Exercise instructions = Look through the entries below. Say how many lines include "Given", with nothing added.

Input =
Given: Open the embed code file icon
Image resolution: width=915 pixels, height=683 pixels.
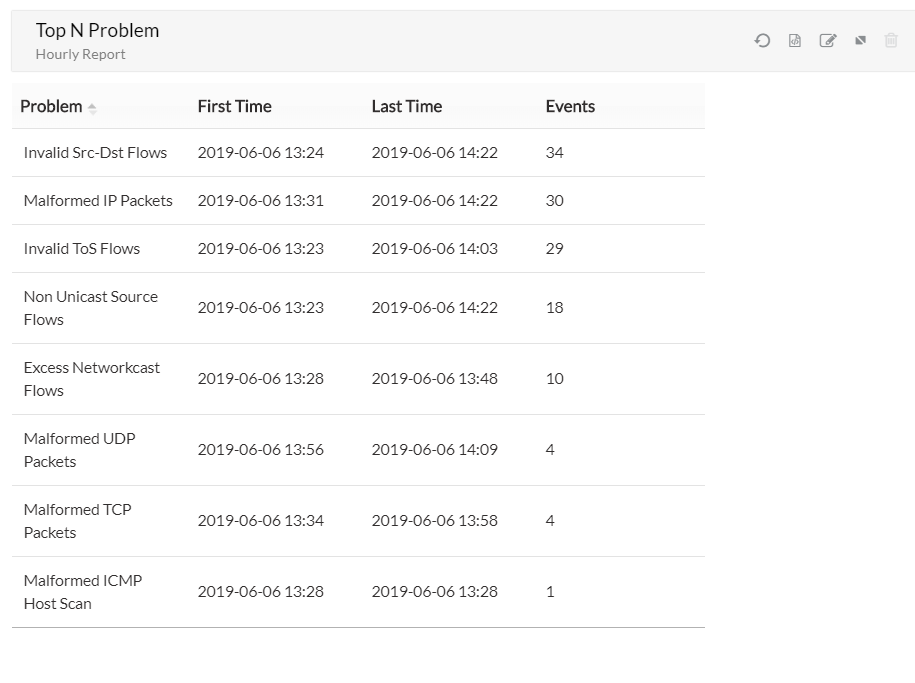Looking at the screenshot, I should tap(795, 41).
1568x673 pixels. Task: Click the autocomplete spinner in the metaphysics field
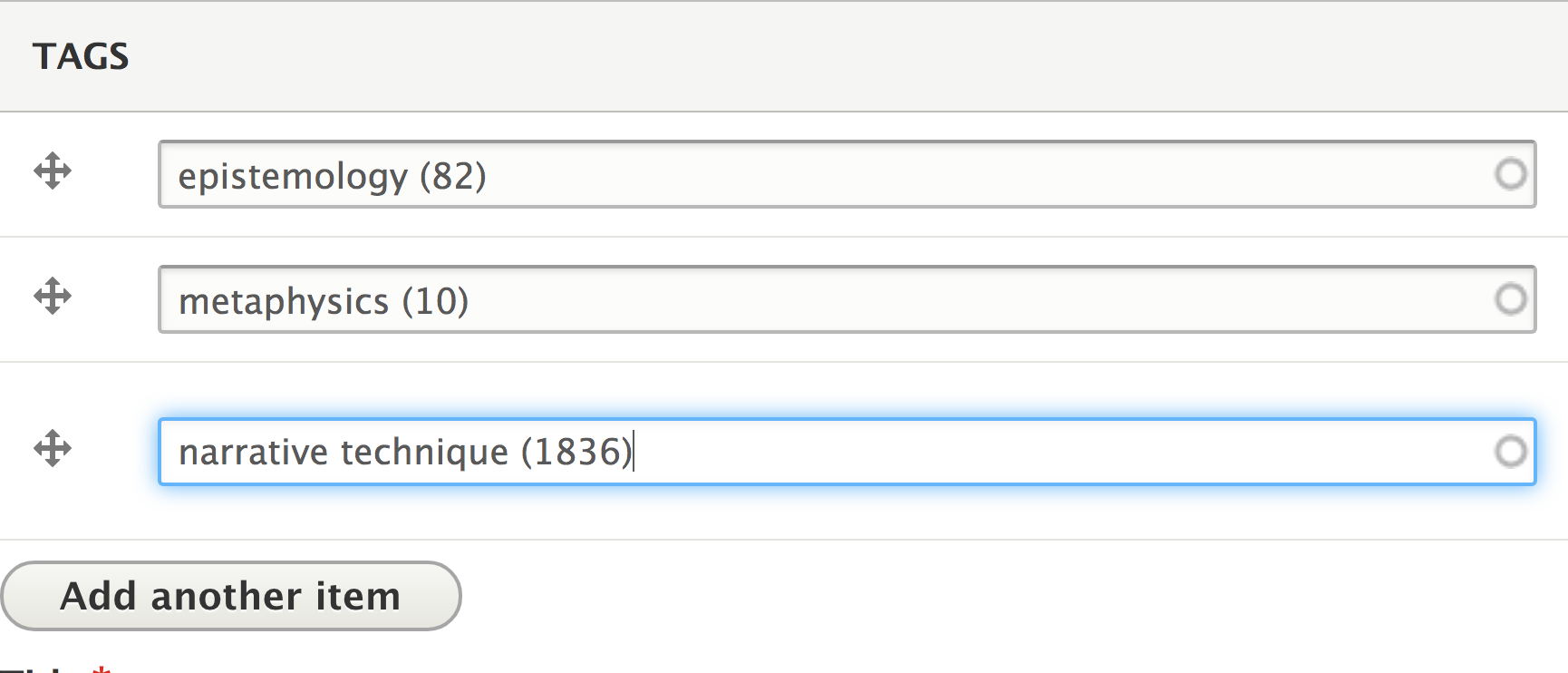pyautogui.click(x=1509, y=300)
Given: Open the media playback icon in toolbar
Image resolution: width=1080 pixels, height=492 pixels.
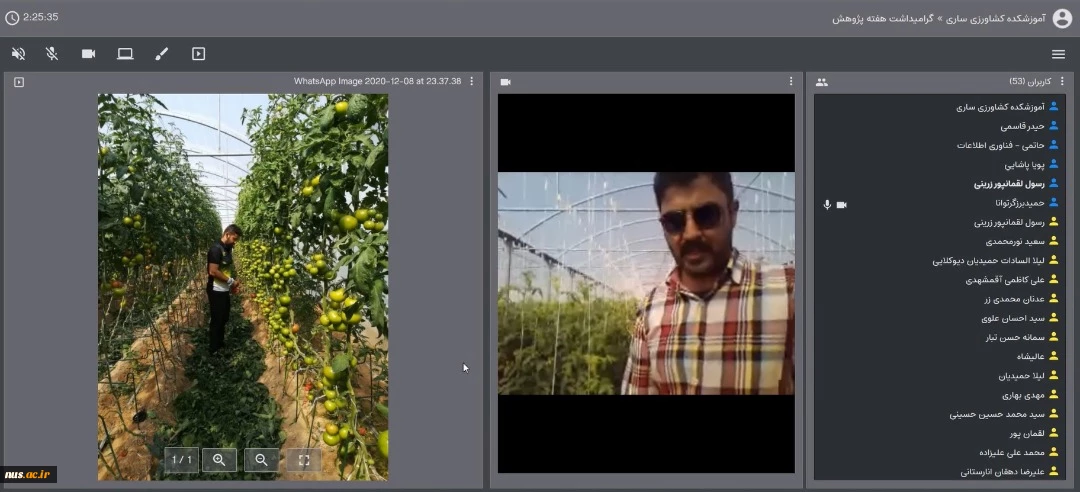Looking at the screenshot, I should [198, 54].

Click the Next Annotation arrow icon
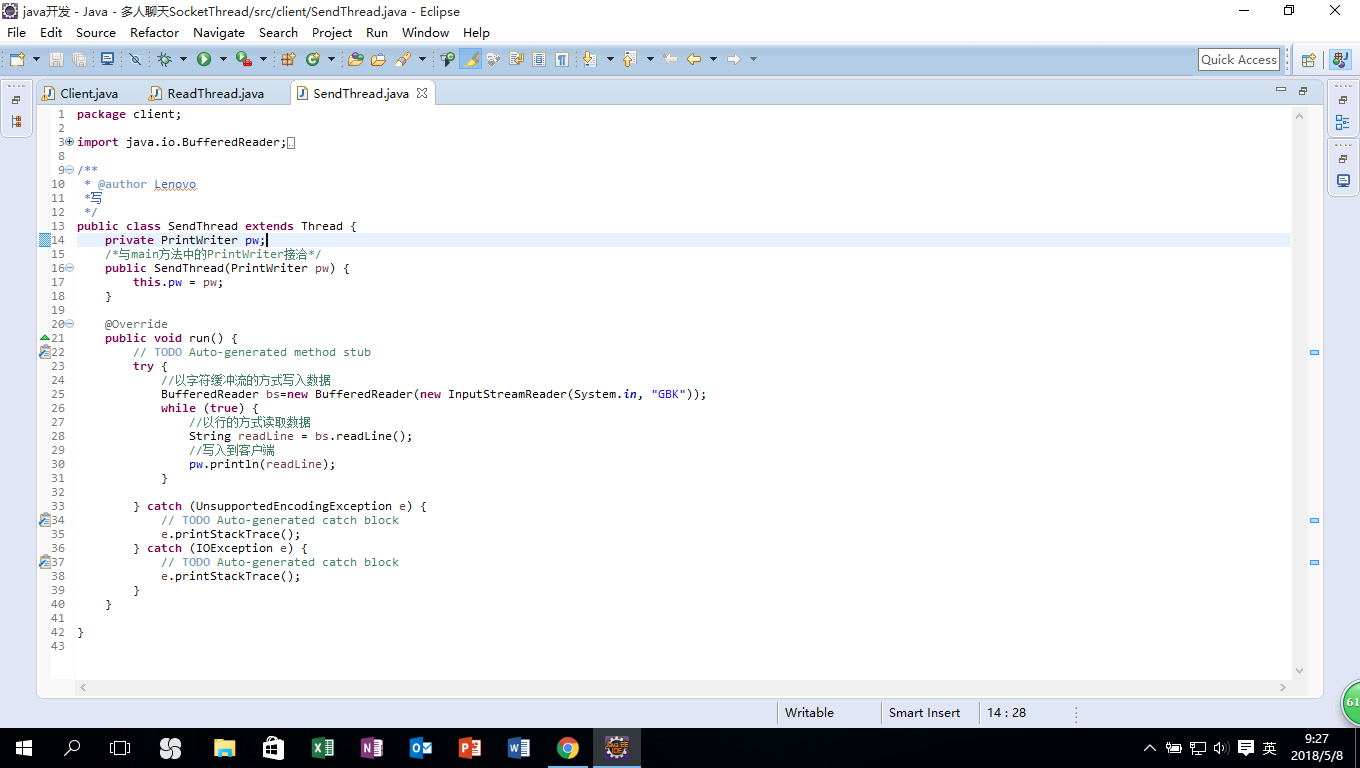point(588,60)
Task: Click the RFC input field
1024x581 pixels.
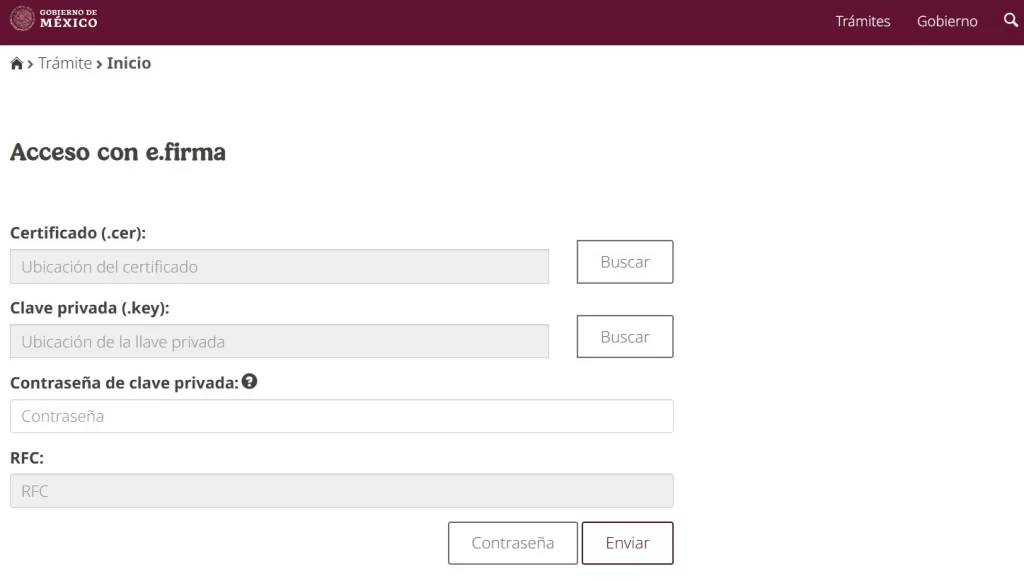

Finished task = 2